■ **WHAT TO PRODUCE**
Each line in the entries below that contains the word "agent" counts once. Report how many there are and nothing more.

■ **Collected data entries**
- Opening Delimiter -

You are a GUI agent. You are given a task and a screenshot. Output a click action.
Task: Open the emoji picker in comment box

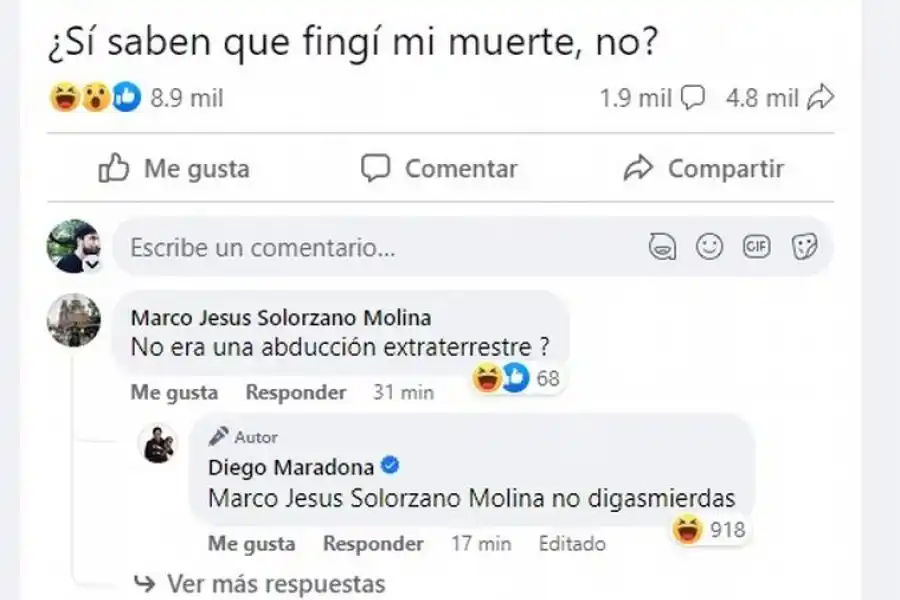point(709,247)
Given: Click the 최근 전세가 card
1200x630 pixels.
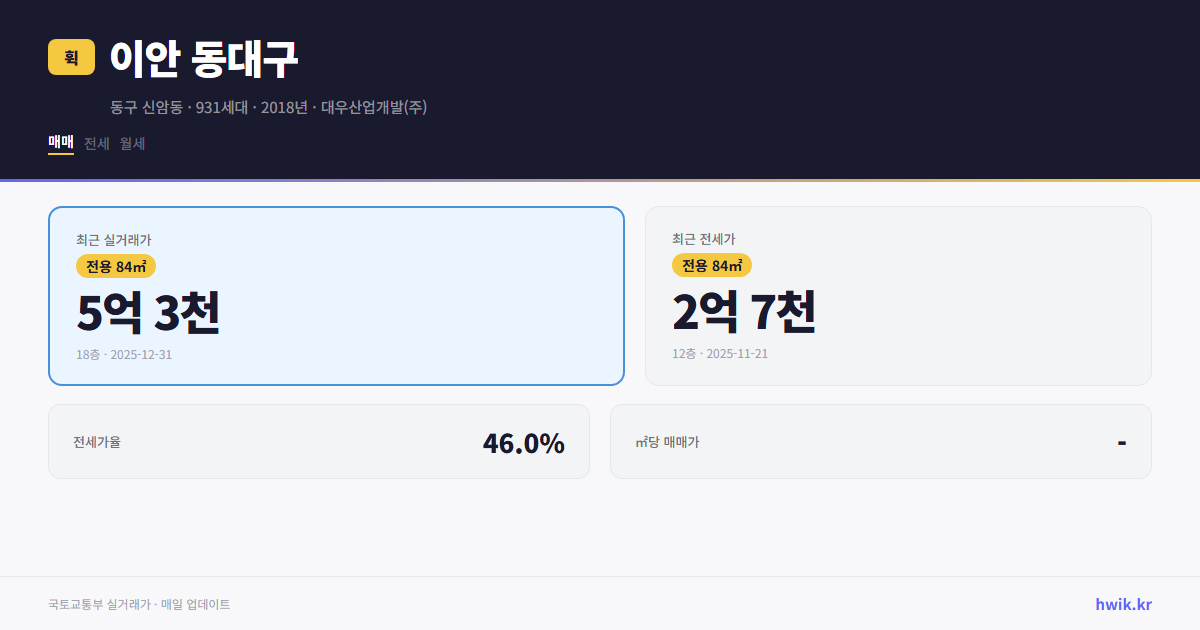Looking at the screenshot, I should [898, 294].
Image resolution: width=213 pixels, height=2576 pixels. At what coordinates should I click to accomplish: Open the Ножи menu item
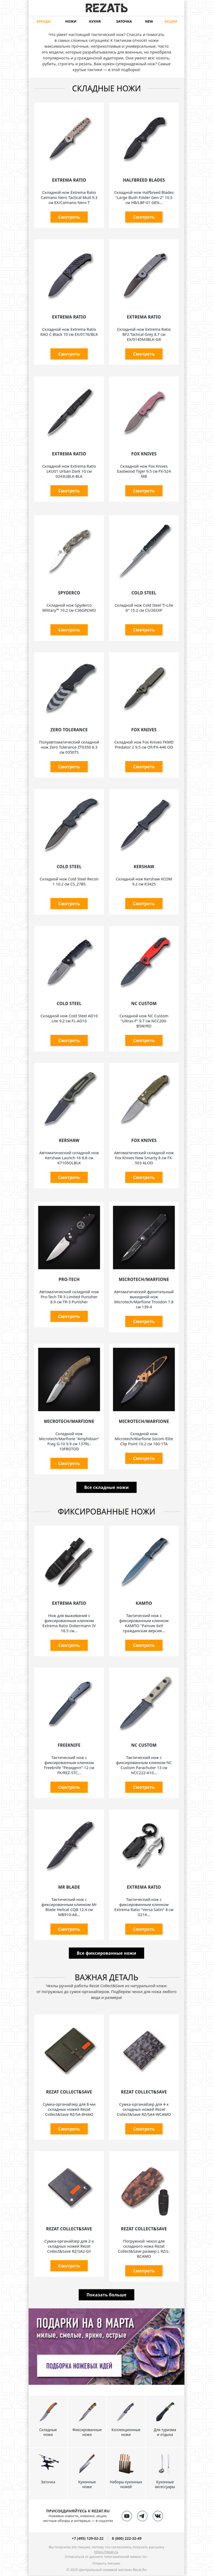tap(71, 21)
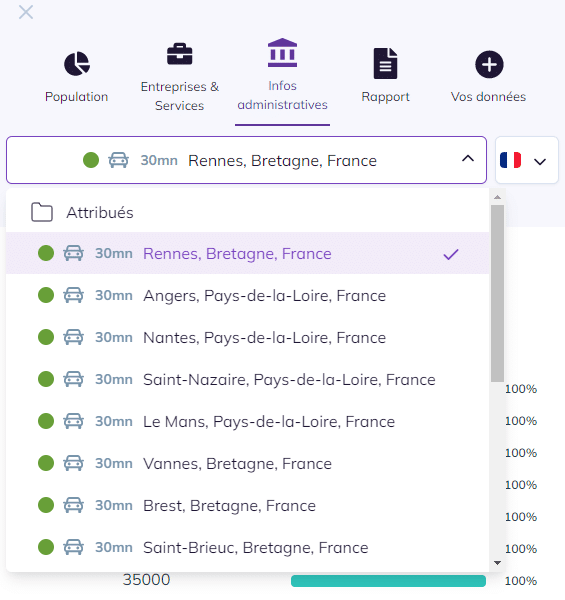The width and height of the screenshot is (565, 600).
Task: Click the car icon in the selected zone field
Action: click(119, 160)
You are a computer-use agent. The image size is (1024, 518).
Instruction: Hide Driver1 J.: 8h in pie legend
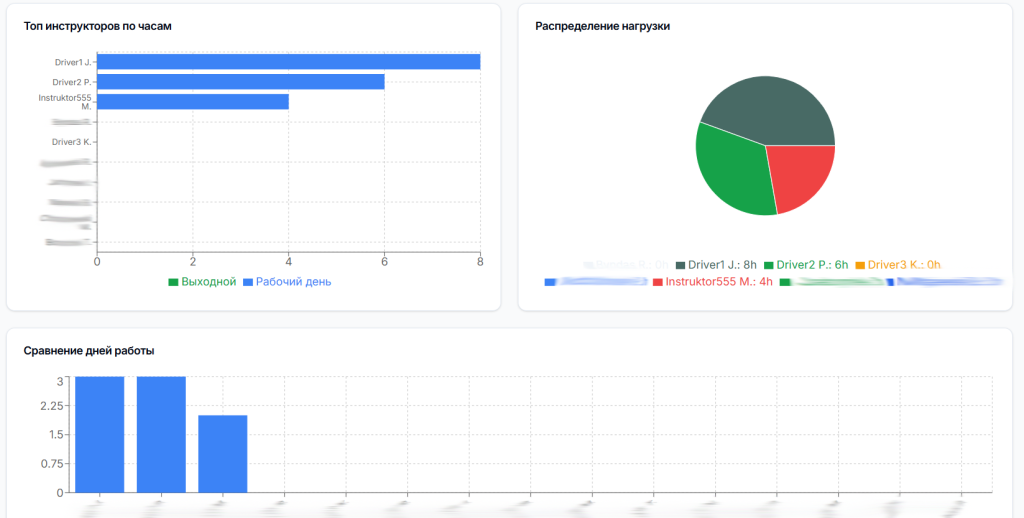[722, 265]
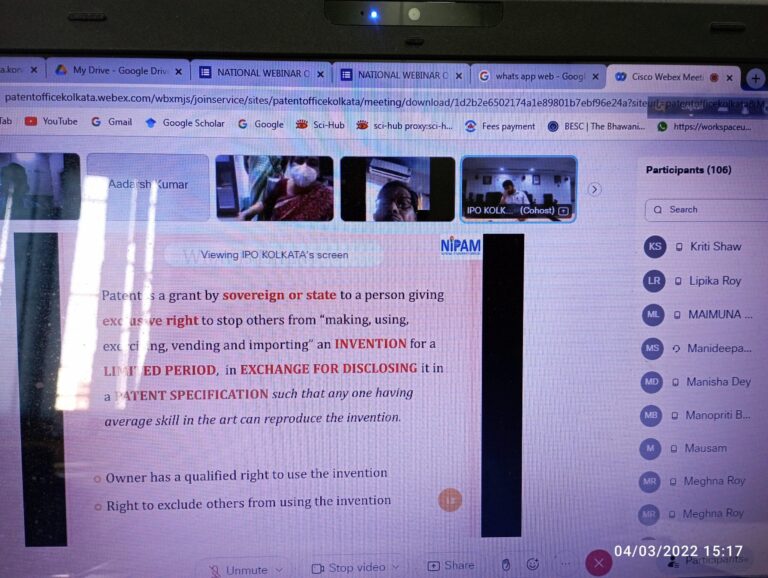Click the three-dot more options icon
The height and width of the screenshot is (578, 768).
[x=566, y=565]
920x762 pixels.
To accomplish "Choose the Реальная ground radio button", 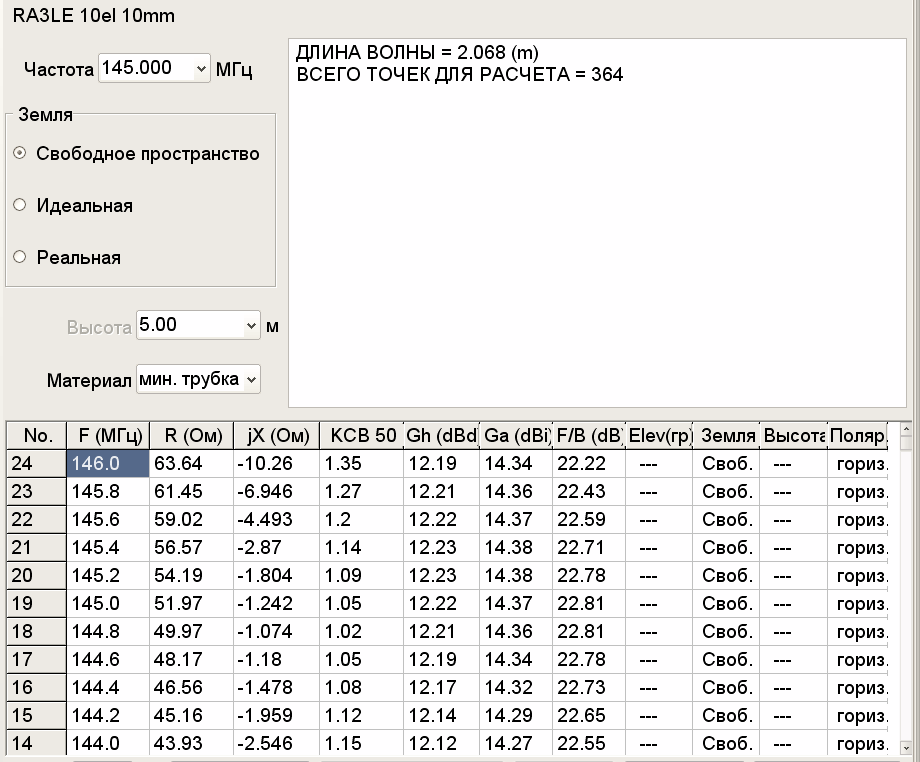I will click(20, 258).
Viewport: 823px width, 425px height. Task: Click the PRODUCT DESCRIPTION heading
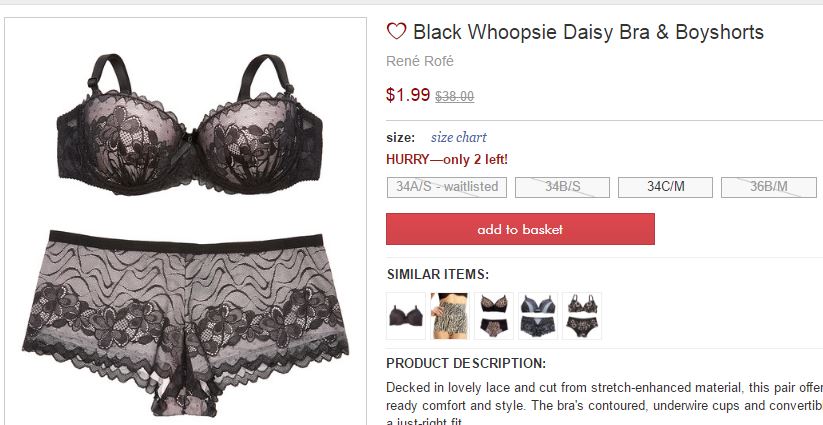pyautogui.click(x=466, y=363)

- Closing Delimiter -

■ **OUTPUT FOR THIS EXERCISE**
2